Coefficient of Variation
The Coefficient of Variation (CV in short) is simply the standard deviation relative to the mean. It's calculated by dividing the standard deviation by the mean.
CV = σ / μ
That's a simple calculation, but why do we need yet another measure when the standard deviation is already doing a good job of measuring variation?
Say you want to compare two data sets. Using the standard deviation to do that would be meaningless as it is an internal measure (as in it is measuring the variation within the data set) and can't be used to compare with another.

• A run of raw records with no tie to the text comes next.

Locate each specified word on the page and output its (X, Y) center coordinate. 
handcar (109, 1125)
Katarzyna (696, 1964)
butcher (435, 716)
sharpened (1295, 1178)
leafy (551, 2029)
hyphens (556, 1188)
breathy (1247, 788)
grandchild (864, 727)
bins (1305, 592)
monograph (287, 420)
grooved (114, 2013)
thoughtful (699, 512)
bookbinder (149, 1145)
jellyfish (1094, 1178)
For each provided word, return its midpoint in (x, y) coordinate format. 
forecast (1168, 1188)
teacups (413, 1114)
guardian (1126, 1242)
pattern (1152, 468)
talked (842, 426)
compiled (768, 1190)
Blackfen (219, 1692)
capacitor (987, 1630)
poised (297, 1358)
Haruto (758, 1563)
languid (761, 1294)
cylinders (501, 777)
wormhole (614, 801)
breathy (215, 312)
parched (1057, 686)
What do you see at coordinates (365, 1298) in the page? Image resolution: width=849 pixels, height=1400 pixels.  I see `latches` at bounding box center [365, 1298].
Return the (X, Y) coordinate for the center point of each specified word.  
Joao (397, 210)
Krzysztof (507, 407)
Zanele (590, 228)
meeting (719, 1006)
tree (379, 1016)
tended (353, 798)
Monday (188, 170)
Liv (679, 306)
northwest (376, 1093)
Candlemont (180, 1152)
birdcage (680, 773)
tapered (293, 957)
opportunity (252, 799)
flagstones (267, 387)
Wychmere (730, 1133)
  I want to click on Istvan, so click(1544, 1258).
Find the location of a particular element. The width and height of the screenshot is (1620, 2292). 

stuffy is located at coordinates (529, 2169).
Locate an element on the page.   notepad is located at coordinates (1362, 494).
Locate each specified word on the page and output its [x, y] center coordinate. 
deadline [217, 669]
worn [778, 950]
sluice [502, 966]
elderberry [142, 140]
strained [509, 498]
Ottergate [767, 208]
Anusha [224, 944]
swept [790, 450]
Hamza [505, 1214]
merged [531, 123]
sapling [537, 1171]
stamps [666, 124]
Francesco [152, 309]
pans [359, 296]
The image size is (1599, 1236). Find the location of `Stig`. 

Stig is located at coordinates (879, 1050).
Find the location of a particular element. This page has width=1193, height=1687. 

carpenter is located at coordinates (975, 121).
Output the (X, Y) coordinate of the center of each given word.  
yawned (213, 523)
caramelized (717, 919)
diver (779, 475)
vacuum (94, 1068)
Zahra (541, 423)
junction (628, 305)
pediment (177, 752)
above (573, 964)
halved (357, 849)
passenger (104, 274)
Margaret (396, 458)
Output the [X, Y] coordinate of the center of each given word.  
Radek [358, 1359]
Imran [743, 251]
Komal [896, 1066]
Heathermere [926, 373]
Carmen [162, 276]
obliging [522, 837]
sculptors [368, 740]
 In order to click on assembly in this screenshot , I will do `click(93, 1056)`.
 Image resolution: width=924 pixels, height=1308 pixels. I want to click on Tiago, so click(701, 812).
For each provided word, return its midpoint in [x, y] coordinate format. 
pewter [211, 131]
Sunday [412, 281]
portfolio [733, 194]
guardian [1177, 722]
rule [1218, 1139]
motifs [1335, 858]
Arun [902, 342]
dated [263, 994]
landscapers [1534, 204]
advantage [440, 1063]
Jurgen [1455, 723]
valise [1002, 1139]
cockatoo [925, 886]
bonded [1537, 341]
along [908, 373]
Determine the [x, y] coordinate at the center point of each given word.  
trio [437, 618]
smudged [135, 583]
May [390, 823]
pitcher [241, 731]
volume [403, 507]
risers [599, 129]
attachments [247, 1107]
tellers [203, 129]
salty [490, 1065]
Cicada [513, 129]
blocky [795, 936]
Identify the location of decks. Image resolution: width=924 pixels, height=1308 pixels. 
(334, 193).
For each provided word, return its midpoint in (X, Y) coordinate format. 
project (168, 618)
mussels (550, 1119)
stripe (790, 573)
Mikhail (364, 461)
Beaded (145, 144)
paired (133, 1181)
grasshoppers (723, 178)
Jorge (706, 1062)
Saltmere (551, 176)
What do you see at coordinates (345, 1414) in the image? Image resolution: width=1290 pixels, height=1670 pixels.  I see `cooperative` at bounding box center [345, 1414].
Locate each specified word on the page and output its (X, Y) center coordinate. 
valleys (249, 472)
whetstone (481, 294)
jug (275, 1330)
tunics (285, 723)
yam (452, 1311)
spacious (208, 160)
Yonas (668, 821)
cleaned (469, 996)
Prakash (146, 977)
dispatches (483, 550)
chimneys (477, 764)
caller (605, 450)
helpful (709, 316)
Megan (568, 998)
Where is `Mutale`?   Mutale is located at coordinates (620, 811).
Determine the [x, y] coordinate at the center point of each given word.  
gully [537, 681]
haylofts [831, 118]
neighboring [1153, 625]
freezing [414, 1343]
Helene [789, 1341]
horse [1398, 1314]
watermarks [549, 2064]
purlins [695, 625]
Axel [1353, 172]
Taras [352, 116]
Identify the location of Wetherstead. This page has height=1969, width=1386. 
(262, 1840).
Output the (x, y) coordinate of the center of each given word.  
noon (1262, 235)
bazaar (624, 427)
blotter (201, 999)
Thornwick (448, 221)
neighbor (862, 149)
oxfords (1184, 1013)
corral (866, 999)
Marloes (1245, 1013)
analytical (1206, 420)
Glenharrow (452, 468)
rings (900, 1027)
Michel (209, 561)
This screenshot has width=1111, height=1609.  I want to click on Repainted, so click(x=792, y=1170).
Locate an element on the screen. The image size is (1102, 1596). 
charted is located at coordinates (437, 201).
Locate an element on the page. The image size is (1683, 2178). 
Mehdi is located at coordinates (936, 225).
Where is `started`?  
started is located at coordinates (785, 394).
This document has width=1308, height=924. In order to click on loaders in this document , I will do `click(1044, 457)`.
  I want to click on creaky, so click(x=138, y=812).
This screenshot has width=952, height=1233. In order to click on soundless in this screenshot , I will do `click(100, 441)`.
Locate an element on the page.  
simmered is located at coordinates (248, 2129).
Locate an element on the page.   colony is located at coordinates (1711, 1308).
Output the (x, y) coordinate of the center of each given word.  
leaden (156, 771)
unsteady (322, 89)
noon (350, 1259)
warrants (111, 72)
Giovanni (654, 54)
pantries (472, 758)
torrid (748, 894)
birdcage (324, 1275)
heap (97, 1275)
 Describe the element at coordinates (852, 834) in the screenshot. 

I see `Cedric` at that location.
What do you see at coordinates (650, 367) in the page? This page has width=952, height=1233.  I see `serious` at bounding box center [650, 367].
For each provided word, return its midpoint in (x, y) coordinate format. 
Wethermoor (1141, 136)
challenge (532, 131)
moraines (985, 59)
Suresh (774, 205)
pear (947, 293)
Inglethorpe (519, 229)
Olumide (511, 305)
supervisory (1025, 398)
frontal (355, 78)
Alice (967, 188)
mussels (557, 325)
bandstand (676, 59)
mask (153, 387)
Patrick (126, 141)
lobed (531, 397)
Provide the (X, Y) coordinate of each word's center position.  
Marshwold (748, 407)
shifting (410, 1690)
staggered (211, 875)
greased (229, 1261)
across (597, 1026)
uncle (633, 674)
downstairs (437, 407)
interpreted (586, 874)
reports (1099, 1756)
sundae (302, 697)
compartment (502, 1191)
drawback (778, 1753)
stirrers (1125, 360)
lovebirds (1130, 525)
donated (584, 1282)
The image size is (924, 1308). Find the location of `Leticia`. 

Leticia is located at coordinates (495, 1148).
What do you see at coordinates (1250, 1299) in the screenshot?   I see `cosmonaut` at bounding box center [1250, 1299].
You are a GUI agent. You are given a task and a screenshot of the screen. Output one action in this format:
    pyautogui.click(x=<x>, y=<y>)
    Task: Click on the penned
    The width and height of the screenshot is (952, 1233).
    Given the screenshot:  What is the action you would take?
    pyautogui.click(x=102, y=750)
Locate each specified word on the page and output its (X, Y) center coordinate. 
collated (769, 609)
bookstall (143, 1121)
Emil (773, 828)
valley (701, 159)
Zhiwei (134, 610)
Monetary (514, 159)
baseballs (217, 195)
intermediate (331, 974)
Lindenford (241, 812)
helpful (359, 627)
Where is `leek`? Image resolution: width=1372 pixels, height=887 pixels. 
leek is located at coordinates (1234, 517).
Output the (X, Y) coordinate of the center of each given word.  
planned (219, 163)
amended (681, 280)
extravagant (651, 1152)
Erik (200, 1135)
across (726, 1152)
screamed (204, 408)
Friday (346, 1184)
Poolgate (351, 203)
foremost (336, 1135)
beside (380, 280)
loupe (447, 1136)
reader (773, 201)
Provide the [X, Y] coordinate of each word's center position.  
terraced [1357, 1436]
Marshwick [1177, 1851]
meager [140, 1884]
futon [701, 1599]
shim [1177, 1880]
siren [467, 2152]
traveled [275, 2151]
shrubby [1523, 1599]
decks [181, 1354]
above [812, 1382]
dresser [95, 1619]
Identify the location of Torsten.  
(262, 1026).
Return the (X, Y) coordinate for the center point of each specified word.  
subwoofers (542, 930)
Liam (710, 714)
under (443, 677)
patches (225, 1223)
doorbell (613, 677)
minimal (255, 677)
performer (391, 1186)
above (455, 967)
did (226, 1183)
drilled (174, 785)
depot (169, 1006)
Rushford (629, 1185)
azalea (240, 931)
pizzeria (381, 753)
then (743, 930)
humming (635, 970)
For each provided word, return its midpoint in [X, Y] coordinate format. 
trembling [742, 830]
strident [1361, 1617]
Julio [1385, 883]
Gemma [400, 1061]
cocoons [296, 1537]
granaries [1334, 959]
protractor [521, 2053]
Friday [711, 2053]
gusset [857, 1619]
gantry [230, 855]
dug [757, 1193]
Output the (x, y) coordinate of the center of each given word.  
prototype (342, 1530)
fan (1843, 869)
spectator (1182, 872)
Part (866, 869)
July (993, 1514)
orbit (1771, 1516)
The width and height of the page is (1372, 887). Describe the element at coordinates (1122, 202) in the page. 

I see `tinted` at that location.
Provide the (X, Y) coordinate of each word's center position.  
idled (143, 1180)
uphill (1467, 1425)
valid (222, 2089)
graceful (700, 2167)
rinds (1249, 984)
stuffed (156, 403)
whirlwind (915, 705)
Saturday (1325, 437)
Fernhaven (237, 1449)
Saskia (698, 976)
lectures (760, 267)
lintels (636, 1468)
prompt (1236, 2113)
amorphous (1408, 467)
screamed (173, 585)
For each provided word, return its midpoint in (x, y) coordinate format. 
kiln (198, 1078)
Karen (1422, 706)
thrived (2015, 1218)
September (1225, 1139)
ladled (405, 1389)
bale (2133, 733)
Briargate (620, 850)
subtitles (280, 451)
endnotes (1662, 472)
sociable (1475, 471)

This is where you use CV as it elevates, so to say, the standard deviation to becoming a comparable figure.
Here's an example to help you see the point with clarity.
Back to our pens example. Let's say you produced two varieties of pens in the same plant and want to compare the processes. One of the two pen varieties has a standard deviation of 0.25 mm for the diameter, whereas the other has a standard deviation of 0.3 mm for its diameter. Instead of jumping the gun and calling the process for the second pen variety less controlled, you could consider their means as well. The means for the two processes happen to be 7 mm and 9.5 mm, respectively.
Let's calculate the CV for these two.
In the case of the first pen variety, the CV comes to 0.25 / 7 = 0.0357
In the latter's case, it turns out to be 0.3 / 9.5 = 0.0315
Turns out the second pen variety has a more controlled production process.
The bottom line, use CV instead of standard deviation when comparing two data sets for variation.